Other items worth your time
A Supreme Court “shadow docket” decision expected within days could affect thousands of federal grant recipients battling the Trump administration over the termination of their funding for projects including for climate and environmental justice work, Jean Chemnick reports at E&E News.
L.A. Times staffers have assembled a “Future of L.A. project” that looks at the region’s readiness for tolerating a “Day Zero” without water, fires of the future, and the death of all our palm trees.
The meat industry desperately wants to persuade people to “feel better” about eating beef, despite that sector’s massive emissions of climate pollution, according to a DeSmog report on a public relations strategy document.

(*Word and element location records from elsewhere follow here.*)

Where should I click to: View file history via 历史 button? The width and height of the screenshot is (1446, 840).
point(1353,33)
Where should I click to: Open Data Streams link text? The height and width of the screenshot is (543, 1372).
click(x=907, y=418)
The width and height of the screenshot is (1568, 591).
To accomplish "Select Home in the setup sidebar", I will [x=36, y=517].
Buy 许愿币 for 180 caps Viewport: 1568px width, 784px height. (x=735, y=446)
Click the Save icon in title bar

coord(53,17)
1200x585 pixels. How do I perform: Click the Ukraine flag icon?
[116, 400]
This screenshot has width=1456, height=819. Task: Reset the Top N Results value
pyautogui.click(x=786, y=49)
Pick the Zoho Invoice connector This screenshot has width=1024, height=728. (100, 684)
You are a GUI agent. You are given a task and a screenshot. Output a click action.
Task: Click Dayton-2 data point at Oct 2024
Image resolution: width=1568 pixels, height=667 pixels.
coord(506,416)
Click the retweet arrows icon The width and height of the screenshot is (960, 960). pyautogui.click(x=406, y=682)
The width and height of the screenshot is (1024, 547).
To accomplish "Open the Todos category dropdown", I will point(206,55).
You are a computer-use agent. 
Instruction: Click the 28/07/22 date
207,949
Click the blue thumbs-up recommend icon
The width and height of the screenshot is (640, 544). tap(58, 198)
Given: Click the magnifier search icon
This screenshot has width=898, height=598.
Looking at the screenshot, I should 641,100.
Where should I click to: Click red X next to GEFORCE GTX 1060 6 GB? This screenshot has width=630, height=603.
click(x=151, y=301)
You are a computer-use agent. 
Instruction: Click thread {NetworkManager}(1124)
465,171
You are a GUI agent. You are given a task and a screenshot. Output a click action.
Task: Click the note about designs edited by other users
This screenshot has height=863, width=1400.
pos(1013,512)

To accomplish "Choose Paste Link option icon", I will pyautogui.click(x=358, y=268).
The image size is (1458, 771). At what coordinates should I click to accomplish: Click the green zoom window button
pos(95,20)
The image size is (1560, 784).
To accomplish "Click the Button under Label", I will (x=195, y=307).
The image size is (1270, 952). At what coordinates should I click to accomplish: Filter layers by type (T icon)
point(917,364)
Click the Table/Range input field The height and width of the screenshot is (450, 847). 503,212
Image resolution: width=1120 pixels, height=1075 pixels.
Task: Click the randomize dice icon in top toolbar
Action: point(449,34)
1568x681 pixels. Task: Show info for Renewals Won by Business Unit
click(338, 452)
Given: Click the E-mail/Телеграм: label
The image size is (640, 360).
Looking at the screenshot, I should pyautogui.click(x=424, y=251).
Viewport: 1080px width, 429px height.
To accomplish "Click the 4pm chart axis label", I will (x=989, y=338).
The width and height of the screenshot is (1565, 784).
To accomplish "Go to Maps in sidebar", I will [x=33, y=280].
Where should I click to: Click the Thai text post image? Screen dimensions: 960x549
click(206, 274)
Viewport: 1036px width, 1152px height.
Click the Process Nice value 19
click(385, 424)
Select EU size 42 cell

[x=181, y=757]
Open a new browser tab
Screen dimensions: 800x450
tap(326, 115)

The meat industry may have enlisted environmental groups to help in the PR campaign.
Some city workers tell Alissa Walker at Torched that LA’s leaders risk striking a bad deal with LA28 that could put taxpayers on the hook for $1.5 billion or more. “LA28’s opaque finances and vague reassurances are not enough to protect the city from fiscal disaster,” says former chief deputy controller Rick Cole.
My former colleague Caleigh Wells writes a first-person narrative for the Associated Press Climate Watch newsletter all about her efforts to make a new home more efficient. Sounds like she’s facing down the same challenge of needing to upgrade the electrical panel before she can put in a heat pump. Same here. I’ll race you, Caleigh!